Check out the following doc if you haven't seen it yet, it's great at the config:
How To Configure GlobalProtect SSO With Pre-Logon Access Using Self-Signed Certificates
The most common issue I see with the cert not found errors is if the client cert was either imported into the client store (which isn't available until the client logs in) or if only the public key of the client cert was imported into the machine store. You need the private key as well.
Best regards,
Greg Wesson
04-02-2015 04:25 PM
Everything you stated above I have done and was still unsuccessful. The errors are either that I dont have the cert, or it refuses to connect because its an unsigned certificate. The guide you linked is the one I used top to bottom.
04-03-2015 12:15 AM
For pre-logon, you really should use a "machine" certificate. Importing is different from how you normally add user certificates.
04-03-2015 08:36 AM
Thank you for your reply, this looks like its heading in the right direction.
Where should the certificate be stored? All of the PA guides I read, stated you put it in the personal store. For me though, that seems wrong anyways since that would only be visible once you log in to a computer. As far as making it work on one first, that is what I have been working on. in fact, since the start before logon is only to allow policies to run during logon, I was just going to only have it work on one device. Essentially, once they log in, the regular user config should push, which would then have globalprotect pick the closest gateway.
04-07-2015 12:58 AM
"Personal store" may be confusing.
When you add the Certificates module in mmc, make sure you select the Computer account (default is your user account). You'll have a folder "Personal" there as well...
When importing a certificate, do it the same way (using mmc) and explicitly choose the folder where you want to import the certificate to. Never trust the "Automatically select the certificate store...".
Remember, that "machine" certificate was signed by a CA (may be self signed). So make sure your computer trusts that CA or your nicely imported certificate will still be invalid.
Importing a CA to the Trusted Root CA folder is done the same way.

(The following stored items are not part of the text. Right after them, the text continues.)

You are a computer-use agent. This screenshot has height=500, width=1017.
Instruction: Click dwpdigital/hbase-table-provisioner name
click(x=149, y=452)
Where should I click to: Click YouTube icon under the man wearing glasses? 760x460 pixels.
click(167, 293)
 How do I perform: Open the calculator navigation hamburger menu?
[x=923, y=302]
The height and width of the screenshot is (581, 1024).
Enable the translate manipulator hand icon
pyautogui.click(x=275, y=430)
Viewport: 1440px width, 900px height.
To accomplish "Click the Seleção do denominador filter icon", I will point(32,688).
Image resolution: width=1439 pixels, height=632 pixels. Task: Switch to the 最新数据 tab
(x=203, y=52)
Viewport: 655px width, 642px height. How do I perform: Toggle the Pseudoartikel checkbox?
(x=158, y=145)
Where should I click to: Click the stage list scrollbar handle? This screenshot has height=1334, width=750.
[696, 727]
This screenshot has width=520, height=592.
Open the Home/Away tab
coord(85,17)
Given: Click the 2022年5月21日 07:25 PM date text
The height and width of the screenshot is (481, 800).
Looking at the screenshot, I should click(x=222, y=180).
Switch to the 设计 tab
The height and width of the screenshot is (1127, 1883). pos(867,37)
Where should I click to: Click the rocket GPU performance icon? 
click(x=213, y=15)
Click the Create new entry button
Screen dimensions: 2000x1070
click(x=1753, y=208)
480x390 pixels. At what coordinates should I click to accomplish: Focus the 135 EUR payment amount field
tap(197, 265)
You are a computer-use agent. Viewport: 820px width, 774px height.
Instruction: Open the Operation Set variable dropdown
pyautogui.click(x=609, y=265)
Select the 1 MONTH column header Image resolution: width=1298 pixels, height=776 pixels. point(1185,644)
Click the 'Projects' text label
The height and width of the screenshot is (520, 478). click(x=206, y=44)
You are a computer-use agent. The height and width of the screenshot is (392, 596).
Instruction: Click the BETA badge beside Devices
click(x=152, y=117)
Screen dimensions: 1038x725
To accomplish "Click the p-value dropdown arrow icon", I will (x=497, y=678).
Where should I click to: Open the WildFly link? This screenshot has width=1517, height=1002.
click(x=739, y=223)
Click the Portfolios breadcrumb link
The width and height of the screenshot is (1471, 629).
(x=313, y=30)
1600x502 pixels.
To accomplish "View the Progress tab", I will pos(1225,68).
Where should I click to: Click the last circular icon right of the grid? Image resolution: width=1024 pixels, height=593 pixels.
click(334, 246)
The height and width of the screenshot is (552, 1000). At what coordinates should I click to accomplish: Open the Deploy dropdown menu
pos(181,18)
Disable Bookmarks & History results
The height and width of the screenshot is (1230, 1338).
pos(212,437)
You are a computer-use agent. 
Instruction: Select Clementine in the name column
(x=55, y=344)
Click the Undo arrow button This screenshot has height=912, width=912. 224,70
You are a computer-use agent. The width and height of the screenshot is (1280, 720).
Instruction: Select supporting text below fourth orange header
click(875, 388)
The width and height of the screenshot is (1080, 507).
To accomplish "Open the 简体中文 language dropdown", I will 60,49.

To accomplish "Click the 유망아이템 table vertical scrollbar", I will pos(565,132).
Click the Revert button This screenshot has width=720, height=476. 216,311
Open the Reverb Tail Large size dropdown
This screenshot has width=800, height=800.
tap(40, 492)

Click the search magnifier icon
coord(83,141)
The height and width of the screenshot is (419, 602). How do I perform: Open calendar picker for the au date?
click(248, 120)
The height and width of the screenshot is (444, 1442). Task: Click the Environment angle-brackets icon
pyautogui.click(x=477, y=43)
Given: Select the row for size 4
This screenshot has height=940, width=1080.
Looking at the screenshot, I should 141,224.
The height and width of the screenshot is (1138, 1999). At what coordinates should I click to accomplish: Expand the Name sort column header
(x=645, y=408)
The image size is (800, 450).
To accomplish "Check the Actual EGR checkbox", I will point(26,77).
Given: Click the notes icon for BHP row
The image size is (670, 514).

In our environment, we use the same certificate that is used for SSL decryption to sign our "machine" certificate. This way, for all firewall related stuff, we only need to import this one CA.
04-07-2015 08:19 AM
I think this is probably what I was missing. I was doing the personal store under my user account. Each time I checked, the personal store under computer was innaccessible. But I just reimaged my laptop over the weekend, so I'll try this again.
To be clear, does each and every cert go under the computer account?
04-08-2015 09:55 AM
no, only certificates owned by the machines go there.
04-08-2015 09:57 AM
I was able to add my certificates to the location specified, but it didnt resolve the situation. Again got certificate not installed. So it doesnt matter where I put the cert. It doesnt pick it up. Something else is missing, and so far I've been unable to identify what that is.
04-14-2015 01:14 AM
Do you have a correct certificate profile in your portal config ? It should contain the CA certificate you used to sign the client/machine cert with.
04-16-2015 04:17 PM
Wanted to let everyone know that I finally got this working. I had to open another ticket with Palo Alto support. Took several hours with them. In the end, the problem was the certificates themselves. The "server" and "machine" certs needed to be chained to the CA cert. It required exporting of the CA cert, and them Server and Machine certs. Then they were recompiled along with the private key, and reimported. It was very tricky, and would be hard to do a write up.